The Church was built in 1820 on what was once the site of a wooden tower housing the ‘Island Bell’ which now hangs at the Assembly room. Funding came partly from the 40 landowners (tenants) who subscribed to the family pews which are still in existence today, each one showing a distinctive embroidered coat of arms  on the pew seat and kneeler.

The church dates from 1820. For 250 years following the re-colonisation of Sark in 1565 the islanders worshipped in a long, narrow, barn-like building, thatched and with an earthen floor. Under the Le Pelley Seigneurs (1730-1852) Sark’s ministers continued to be French or Swiss Calvinists.  They were appointed by the Seigneur as his chaplains and mostly at his expense. By the time of the Napoleonic Wars, popular hostility to ‘feudal’ institutions had undermined the authority of Seigneur and Minister.  Church attendance had lapsed and the tavern stayed open most of the sabbath.  Working people in Sark looked to the Methodists for moral leadership and in 1796 a Methodist Chapel costing £300 was built at La Ville Roussel.

The project of a Sark Parish Church was conceived as a means of re-establishing the authority of Anglicanism in Sark. The cost of building came to about £1000 and was shared between the Seigneur, the tenants (landowners), and the Society for Promoting the Enlargement and Building of Churches and Chapels.  Seigneur Peter Le Pelley’s ingenious scheme of offering each of his forty tenants a closed family pew, to be attached for ever to their tenement, secured nearly £300 before building began and ensured a perpetual income of rent (now miniscule) for upkeep of the church.  A condition of the Society’s assistance was that at least half the total of 333 seats were to be ‘open’ to the public.  By midsummer 1821 a plain rectangular building (the present nave) was complete. The original square tower was quite small and housed the ‘island bell’.  This ancient bell, given to the settlers in 1580 by Philippe De Carteret, future Seigneur, used to hang from a wooden belfry on a mound to the east of the site.
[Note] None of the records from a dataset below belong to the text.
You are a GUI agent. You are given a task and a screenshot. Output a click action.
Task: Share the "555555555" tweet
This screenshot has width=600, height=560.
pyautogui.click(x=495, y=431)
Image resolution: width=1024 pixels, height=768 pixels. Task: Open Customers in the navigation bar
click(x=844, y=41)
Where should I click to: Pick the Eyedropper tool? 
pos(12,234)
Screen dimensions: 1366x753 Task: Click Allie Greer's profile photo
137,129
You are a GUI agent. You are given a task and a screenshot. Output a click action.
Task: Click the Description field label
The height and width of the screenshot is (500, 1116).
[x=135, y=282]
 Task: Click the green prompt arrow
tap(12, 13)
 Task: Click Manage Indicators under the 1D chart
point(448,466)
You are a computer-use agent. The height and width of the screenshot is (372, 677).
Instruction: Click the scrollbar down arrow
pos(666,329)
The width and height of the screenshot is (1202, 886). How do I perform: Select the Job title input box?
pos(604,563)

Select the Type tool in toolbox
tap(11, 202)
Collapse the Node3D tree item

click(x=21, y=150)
It now hangs at the Assembly Room. Inside the original church the east end was dominated by the pulpit: an octagonal stall centrally placed between the two arched windows, it stood on a platform six feet above the pavement.  A staircase led up to it from the minister’s pew in the southeast corner (where the organ now is).  The Seigneur, Reverend W. T. Collings, whose mother bought the Fief of Sark in 1852, had a keen interest in contemporary Gothic architecture.  In 1877, he designed and paid £200 for the complete rebuilding of the east end, to make a relatively ornate chancel with choir, sanctuary and altar steps, and vestry.  The present pulpit was installed in 1883 in memory of the Reverend J.L.V. Cachemaille, and the brass eagle lectern in 1896 in memory of his successor Charles Vermeil.  The stained glass windows in the nave were made in London by Moore and Son and were installed in 1926 at the cost of various benefactors.